En l’espèce toutefois, la société [2] et [D] [C] n’allègue pas que le salarié aurait violé la clause de non-concurrence pendant la période au cours de laquelle elle s’est effectivement appliquée.
Il est constant que l’existence d’un préjudice résultant de l’illicéité d’une clause de non-concurrence et l’évaluation de celui-ci relèvent du pouvoir souverain d’appréciation des juges du fond (Soc., 25 mai 2016, pourvoi n° 14-20.578).
En l’espèce, M. [M] justifie avoir subi un préjudice résultant de l’illicéité de la clause de non-concurrence, en ce qu’il n’a pas retrouvé d’emploi en qualité de conseiller funéraire, qu’il s’est tourné vers une autre formation, sans succès, du fait du refus de financement de France Travail, qu’il convient d’indemniser par l’allocation d’une indemnité fixée à 10 000 euros. »

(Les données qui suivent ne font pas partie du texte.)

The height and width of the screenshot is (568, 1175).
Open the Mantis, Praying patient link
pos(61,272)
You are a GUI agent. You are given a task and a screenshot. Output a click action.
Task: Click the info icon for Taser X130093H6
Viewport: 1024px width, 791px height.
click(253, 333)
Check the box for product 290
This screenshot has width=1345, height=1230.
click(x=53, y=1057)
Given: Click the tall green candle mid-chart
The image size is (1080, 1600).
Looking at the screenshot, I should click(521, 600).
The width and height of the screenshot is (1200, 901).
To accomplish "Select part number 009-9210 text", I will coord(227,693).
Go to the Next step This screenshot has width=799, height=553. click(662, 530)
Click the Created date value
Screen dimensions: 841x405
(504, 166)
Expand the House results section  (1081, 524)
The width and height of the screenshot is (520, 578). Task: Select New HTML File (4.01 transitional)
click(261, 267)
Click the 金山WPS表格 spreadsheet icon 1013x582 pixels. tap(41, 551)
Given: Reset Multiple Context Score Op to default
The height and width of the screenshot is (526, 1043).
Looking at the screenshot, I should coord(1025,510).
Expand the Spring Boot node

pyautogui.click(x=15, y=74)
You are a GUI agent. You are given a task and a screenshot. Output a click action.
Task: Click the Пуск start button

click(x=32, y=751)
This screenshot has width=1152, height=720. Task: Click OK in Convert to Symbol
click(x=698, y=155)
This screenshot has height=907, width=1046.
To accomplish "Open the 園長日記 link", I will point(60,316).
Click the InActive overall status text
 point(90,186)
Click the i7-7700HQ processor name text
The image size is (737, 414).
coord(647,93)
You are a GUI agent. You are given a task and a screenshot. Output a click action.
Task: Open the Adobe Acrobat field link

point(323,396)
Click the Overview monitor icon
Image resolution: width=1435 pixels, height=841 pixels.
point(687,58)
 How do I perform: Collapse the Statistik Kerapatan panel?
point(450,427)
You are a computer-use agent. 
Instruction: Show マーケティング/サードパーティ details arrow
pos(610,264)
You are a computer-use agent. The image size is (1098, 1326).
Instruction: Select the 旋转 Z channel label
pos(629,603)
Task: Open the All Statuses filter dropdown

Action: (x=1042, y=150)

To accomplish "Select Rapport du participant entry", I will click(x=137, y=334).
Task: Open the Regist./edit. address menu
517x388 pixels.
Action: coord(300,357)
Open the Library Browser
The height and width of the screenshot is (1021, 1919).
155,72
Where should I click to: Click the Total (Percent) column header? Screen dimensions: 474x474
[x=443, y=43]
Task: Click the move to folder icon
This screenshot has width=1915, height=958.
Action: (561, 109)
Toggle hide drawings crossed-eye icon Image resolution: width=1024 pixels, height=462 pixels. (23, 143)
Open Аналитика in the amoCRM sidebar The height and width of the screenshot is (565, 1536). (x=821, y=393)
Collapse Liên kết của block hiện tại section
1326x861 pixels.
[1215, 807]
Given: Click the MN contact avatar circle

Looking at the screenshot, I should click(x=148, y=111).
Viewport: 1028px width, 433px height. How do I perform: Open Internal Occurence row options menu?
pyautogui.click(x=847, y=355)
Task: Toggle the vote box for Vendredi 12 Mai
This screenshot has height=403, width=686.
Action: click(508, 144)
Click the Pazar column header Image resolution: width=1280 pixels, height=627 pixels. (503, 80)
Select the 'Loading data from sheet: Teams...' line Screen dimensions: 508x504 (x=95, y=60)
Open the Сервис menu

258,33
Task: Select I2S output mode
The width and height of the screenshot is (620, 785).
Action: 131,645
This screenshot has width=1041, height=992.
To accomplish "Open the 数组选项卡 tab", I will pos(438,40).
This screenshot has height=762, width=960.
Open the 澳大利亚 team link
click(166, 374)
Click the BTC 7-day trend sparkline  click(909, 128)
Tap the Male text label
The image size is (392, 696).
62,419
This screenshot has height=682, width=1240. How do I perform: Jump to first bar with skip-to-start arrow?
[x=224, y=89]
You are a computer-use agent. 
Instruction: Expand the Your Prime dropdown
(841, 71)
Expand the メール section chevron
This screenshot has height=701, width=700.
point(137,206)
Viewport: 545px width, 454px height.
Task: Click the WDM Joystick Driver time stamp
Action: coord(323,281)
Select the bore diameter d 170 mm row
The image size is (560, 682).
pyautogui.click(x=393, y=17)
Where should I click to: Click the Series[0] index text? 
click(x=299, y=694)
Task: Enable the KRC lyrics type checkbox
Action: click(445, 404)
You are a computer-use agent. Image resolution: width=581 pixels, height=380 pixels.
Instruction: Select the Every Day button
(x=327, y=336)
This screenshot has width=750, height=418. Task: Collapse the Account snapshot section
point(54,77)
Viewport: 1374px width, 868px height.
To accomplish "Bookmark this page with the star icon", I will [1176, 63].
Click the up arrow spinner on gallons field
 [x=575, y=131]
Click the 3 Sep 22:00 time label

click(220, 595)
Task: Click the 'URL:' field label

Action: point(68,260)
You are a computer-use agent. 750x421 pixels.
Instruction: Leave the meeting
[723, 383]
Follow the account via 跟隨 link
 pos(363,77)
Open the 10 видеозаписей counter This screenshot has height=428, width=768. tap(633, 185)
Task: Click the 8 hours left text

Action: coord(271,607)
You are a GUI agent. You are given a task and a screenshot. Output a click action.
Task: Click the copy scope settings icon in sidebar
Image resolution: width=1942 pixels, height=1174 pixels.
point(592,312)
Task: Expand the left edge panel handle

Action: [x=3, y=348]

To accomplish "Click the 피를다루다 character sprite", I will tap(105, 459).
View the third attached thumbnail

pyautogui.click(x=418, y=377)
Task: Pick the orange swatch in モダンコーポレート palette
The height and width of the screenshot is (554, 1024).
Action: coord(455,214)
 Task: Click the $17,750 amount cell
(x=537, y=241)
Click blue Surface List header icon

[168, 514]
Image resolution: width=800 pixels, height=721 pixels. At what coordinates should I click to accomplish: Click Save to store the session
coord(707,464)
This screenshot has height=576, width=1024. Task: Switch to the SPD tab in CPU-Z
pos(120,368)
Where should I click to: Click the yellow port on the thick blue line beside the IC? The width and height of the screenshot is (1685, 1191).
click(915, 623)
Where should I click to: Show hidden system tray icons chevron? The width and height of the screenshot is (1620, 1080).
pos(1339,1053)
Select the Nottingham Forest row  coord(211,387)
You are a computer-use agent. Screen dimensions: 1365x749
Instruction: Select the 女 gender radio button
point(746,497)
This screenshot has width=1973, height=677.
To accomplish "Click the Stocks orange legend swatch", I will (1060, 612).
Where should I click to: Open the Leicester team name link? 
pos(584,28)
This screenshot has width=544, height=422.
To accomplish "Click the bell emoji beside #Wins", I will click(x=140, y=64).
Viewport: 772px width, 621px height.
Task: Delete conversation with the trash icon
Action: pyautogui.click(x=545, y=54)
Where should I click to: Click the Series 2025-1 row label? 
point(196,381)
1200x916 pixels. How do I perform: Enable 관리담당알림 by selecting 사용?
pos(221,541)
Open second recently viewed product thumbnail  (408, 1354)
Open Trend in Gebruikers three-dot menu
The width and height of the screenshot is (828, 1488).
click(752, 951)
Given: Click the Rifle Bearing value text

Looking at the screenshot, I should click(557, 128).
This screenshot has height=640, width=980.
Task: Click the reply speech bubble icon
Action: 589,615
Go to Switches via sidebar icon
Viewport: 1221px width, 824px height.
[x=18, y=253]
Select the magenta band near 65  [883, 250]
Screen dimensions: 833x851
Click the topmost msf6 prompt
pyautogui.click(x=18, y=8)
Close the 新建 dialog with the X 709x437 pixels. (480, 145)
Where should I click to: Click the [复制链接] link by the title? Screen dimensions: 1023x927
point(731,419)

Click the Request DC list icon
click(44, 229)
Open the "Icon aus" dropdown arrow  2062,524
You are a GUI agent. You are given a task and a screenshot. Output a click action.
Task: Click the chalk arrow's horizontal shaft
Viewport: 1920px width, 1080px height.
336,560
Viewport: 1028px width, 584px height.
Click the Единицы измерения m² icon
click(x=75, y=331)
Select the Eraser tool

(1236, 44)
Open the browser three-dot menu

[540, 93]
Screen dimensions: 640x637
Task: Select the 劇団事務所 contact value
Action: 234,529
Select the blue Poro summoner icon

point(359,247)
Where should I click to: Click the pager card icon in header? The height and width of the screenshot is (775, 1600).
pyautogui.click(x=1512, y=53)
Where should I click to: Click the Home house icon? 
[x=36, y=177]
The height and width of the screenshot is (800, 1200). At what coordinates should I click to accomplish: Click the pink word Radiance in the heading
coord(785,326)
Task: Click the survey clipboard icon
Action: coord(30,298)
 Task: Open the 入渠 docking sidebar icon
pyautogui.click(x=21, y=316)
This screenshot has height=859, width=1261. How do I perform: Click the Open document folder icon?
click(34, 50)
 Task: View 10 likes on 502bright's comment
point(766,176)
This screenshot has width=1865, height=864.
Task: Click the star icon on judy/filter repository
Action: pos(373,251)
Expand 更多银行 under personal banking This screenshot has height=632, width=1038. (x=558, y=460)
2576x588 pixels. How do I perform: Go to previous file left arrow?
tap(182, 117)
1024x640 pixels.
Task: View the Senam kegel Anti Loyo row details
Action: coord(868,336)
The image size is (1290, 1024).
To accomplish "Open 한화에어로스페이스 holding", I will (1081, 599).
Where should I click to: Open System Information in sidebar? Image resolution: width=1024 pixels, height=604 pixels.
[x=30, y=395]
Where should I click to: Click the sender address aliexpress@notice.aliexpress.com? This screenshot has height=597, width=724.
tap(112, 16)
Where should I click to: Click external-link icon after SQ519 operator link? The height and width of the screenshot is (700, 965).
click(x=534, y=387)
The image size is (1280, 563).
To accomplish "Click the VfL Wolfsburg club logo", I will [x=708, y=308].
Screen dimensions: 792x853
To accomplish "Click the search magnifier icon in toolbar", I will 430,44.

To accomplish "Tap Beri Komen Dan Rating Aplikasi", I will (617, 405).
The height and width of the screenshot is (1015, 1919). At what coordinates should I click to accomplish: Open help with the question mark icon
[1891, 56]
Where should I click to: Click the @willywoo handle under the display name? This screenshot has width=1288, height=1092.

La motivation de l’arrêt, si elle permet de retenir qu’il a été décidé l’allocation de dommages-intérêts, ne permet pas de se convaincre du montant exact arbitré par la cour, lequel relève de son pouvoir souverain.
Il apparaît qu’en réalité, la rectification sollicitée ne relève pas d’une erreur purement matérielle.
En effet, la requête en rectification d’erreur matérielle ne doit pas avoir pour objectif de remettre en question le bien-fondé de la décision mais seulement l’exacte expression de ce qui en ressort avec certitude. L’arrêt ne doit donc pas être affecté dans sa substance.
Or en l’espèce, le dossier ne révèle aucun élément et la raison n’impose aucune conclusion.
La contradiction entre les motifs et le dispositif de l’arrêt ne peut dès lors être réparée dans le cadre de la présente procédure.
Les demandes des deux parties seront en conséquence rejetées.
Il est rappelé que, conformément aux dispositions de l’article 480 du code de procédure civile, le siège de l’autorité de la chose jugée est le dispositif de la décision, les motifs ne permettant pas au cas d’espèce d’éclairer la portée du dispositif.
PAR CES MOTIFS
La COUR, statuant publiquement et contradictoirement,
Vu l’article 462 du code de procédure civile,
REJETTE la requête de M. [M] tendant à voir rectifier, pour erreur matérielle, l’arrêt rendu par la cour d’appel de Rouen le 11 décembre 2025 sous le numéro de RG 25/00260,
REJETTE également la demande de la société [2] et [D] [C] tendant à la rectification pour erreur matérielle de la même décision,
RAPPELLE que le siège de l’autorité de la chose jugée est le dispositif de la décision,
LAISSE les éventuels dépens de la présente procédure à la charge de la partie qui les aura engagés.
Arrêt prononcé publiquement à la date indiquée par mise à disposition au greffe de la cour d’appel, les parties ayant été préalablement avisées dans les conditions prévues au deuxième alinéa de l’article 450 du code de procédure civile et signé par Mme Christelle Bachelet, Conseillère, et par Mme Fatiha Karam, greffière, à laquelle la minute de la décision a été remise par le magistrat signataire.